I got my annual (high-risk due to family history and last exam) colonoscopy last week. My provider mentioned that I might consider genetic testing. At check-out, the staff member told me they would send a (actual) letter with a QR code so I could pursue genetic testing…if I wanted to. They didn’t make it sound urgent or terribly important. In fact, it sounded like it might be somewhat helpful, but expensive and not covered by my insurance.
A couple days ago, I got an envelope with a cover letter from the practice with the genetic testing materials. “Please use the QR code for Hereditary Cancer Quiz…and follow the steps on patient education with certified genetic counselor.

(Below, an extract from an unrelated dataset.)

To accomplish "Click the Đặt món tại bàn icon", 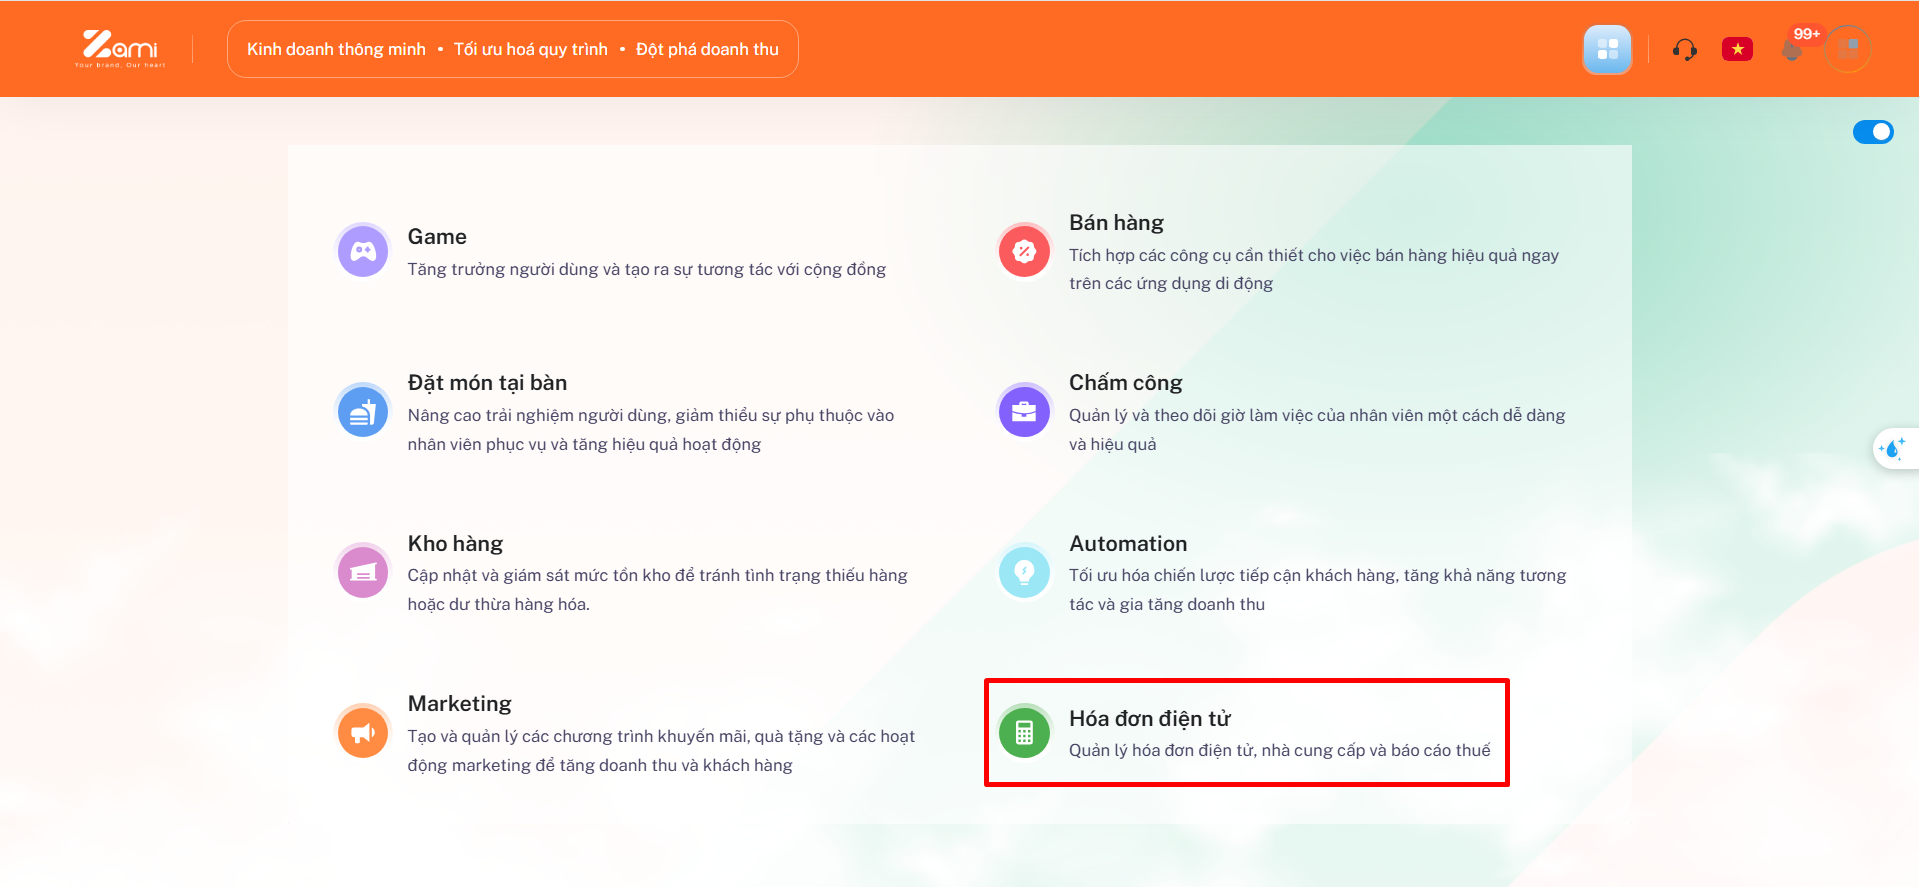I will [x=363, y=411].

Once completed, please call our office if you would like to proceed…to have your labs done.”
Frankly, the two pages of info that were enclosed look sketchy as hell. Myriad Genetics is based in Salt Lake City. It offers “…FREE and individualized Patient Education by patient educators who are Certified Genetic Counselors…”
Is this really an undercover arm of Ancestry.com or 23andme? Are the local police trying to match my DNA to a murder weapon? Am I going to be cloned? Is this something helpful, or is it Elon Musk’s latest effort to control my town?

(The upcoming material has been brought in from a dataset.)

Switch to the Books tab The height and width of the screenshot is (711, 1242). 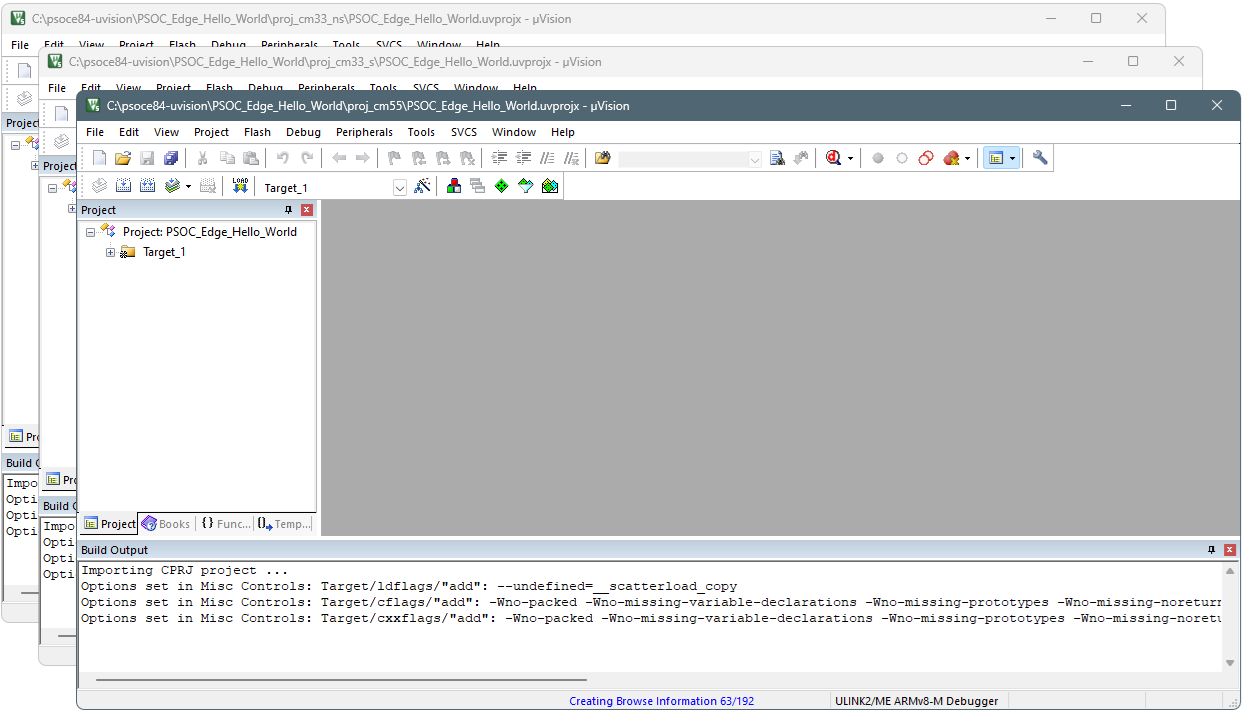[166, 524]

So far, I get the idea that (1) this won’t affect my treatment regimen or the likelihood of detecting cancer any earlier, and (2) somebody somewhere would be making money off me in a way I don’t expect.
Might want to ask your doc if they’d change your care/testing based on whatever this genetic profile might show (do they want to rule out a hereditary syndrome?). If not, it sounds like an unnecessary expense/source of worry.
I got the distinct impression from my provider that he was just asking if I might want to explore genetic testing. This was in response to me informing him that I do have a family history of GI cancer. He did not explain the benefits or promote it. He did not explain that my testing regimen might be affected. It was sort of like, “Do you want to know if it’s a boy or a girl?”
There are many known oncogenes and tumor suppressor genes. One of the earliest test kits was Oncotype Dx for breast cancer recurrence. If you’ve heard of BRCA1, it’s onboard Oncotype Dx.
There is a professional society of genetic counselors who abide by best standards and practices for sensitive topics like genetic testing. It would be interesting to know whether the SLC company employs any.
Consider it if you have a cancer diagnosis, or your oncologist may order a test.
Consider it if you have a familial history of cancer, like a more than usual number of family members who died of pancreatic cancers, going back a few generations.
Consider it if another family member got tested and they had a marker for an oncogene.
Otherwise, save your money. Even if this company is legit, they won’t tell you if you will invariably get cancer. They will calculate a risk ratio, like “you have a 6% chance more than the average American of getting pancreatic cancer”, which isn’t particularly actionable.
There are many legit clinical trials for genetic testing done by universities and cancer centers. You may want to take a look at clinicaltrials.gov to see if you can participate in a GI diagnostic trial. At least you’ll know that it’s ethical.